Eligibility Criteria

Sex
ALL
Age
18 Years - 60 Years
Healthy Volunteers
Accepted

Interventions

  • Exendin-9 is a 30 amino acid peptide that is an established competitive antagonist of the GLP-1 receptor. Subjects will receive exendin-9 by intravenous infusion at a rate of 600 pmol/kg/min — DRUG
    Subjects in Aim 2A will receive exendin-9 on both experimental days and dexamethasone for one week before their second experimental day. Subjects in Aim 2B will receive exendin-9 on one of their two experimental days.
  • Dexamethasone — DRUG
    Dexamethasone 6 mg daily

Study Details

Glucagon secretion from α-cells has long been viewed as primarily a counterregulatory mechanism - e.g. an agent with a role to prevent blood sugar from decreasing to levels that compromise function.
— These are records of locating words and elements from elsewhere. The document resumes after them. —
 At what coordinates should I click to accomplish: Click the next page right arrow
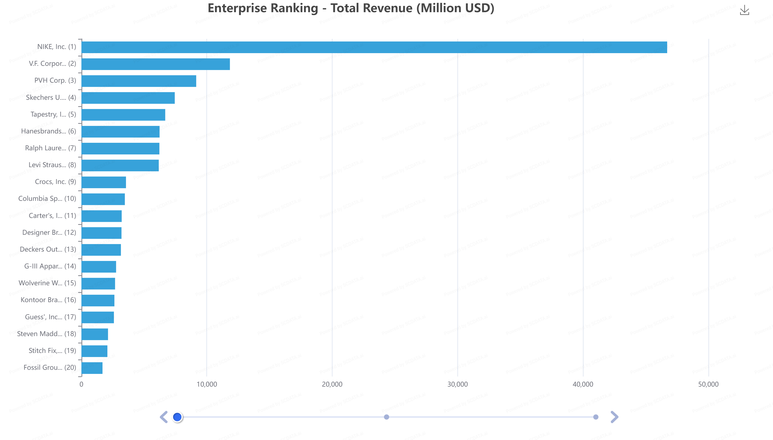(x=614, y=417)
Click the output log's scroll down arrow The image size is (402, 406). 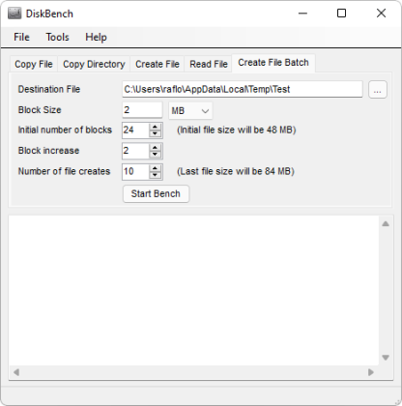[x=386, y=358]
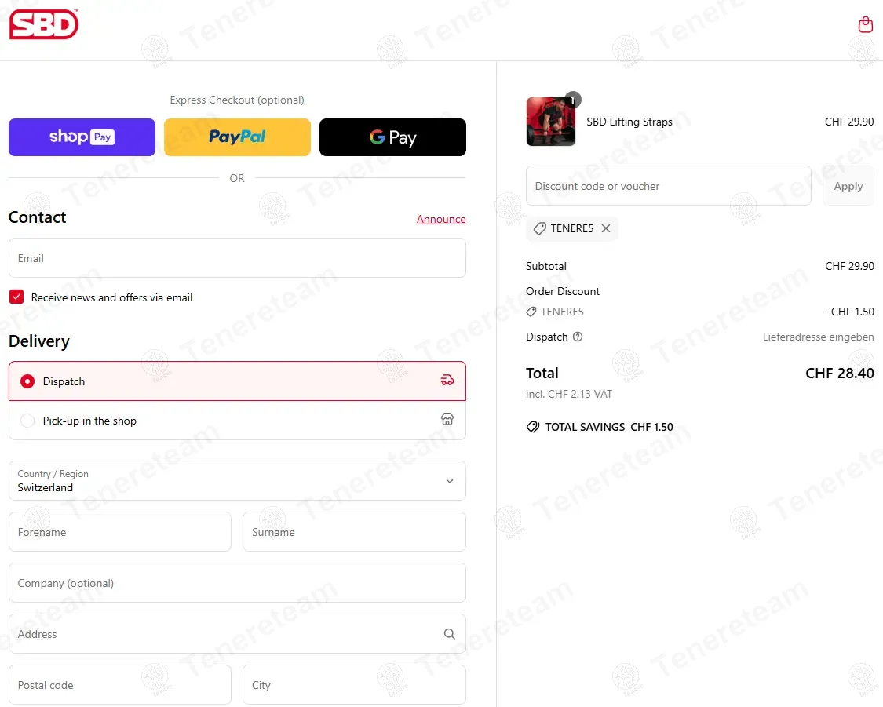Focus the Email contact field
Image resolution: width=883 pixels, height=707 pixels.
(237, 258)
Our group, along with other researchers, have begun to identify a much more complex role for α-cells, raising questions about when and how glucagon may influence blood glucose levels. This proposal looks to detail proglucagon peptide secretion from α-cells and the impact this has on β-cell function and glucose tolerance, in preclinical studies of human islets and translational studies in human subjects. This protocol registration describes Aim 2 from this NIH grant which involves 2 study populations and separate protocols but addresses a common question. Aim 3 in the grant is focused on a separate hypothesis and will be conducted and published separately from Aim 2.

Key Dates

Start date
Dec 30, 2025
Status verified
Feb 2026
Primary completion
Dec 31, 2027
Completion
Dec 31, 2027

Study Design

Enrollment
30 participants (estimated)
Allocation
RANDOMIZED
Intervention model
CROSSOVER
Primary purpose
BASIC_SCIENCE

Arms

  • Placebo Comparator: Aim 2A: Glucose-stimulated insulin secretion with and without GLP-1 receptor blockade
    Aim 2A: Each subject will have a 5 hr experiment with sequential hyperglycemic clamps separated by a 90-minute washout. Blood glucose will be increased with an intravenous (IV) infusion of 20% dextrose and maintained stable at a level of 2.5-3.0 mM above fasting glucose for 90 minutes. Following the washout, a second, identical hyperglycemic clamp will be performed. Subjects will receive either saline or exendin-9 (600 pmol/kg/min) during the clamps; in 10 subjects the saline/clamp will be first and in 10 subjects the exendin-9/clamp will be first; the orders will be assigned randomly. Intervention: The interventions here are the experimental hyperglycemia with and without exendin-9
  • Active Comparator: Glucose stimulated insulin secretion with or without GLP-1 receptor blockade and insulin resistance
    Aim 2A: Subjects will be treated with 6 mg dexamethasone once daily for 7 days to induce insulin resistance before repeating the 5 hr glucose clamp study. The infusion of glucose with saline and exendin-9 will be performed identically to the first study. Intervention: The intervention in this arm is the induction of insulin resistance with dexamethasone treatment.
  • Placebo Comparator: Aim 2B: Glucose stimulated insulin secretion and insulin sensitivity
    Aim 2B: Each subject will have a 3-hour experiment with a 90-minute hyperglycemic clamp at a level of 2.5-3.0 mM above fasting glucose followed by a 60 minute hyperinsulinemic (80 units/meter2 Body Surface Area/minute), euglycemic clamp.
  • Active Comparator: Aim 2B: Glucose stimulated insulin secretion with GLP-1 receptor blockade and insulin sensitivity
    Aim 2B: Subjects will have an identical hyperglycemic clamp but with infusion of exendin-9 (600 pmol/kg/min). Exendin-9 infusion will be stopped before the following hyperinsulinemic clamp that will be conducted identically to the control arm. Allocation of subjects in Aim 2B to the study with and without exendin-9 will be randomized. Intervention: The intervention in this study is the administration of exendin-9 during experimental hyperglycemia.

Primary Outcome Measure

Insulin secretion [ Time Frame: Insulin secretion rates will be measured on both days of study in subjects participating in Aims 2A and 2B. Studies will be completed over a period of 4-5 weeks ]

Central Contacts

Locations (1)

FacilityCityStateZIPSite coordinators
Duke Center for LivingDurhamNorth Carolina27705
Johanna Johnson, MS
[email protected]
919-660-6766
Alyssa Sudnick, MS
[email protected]
919-660-6769
David D'Alessio, MD (PRINCIPAL_INVESTIGATOR)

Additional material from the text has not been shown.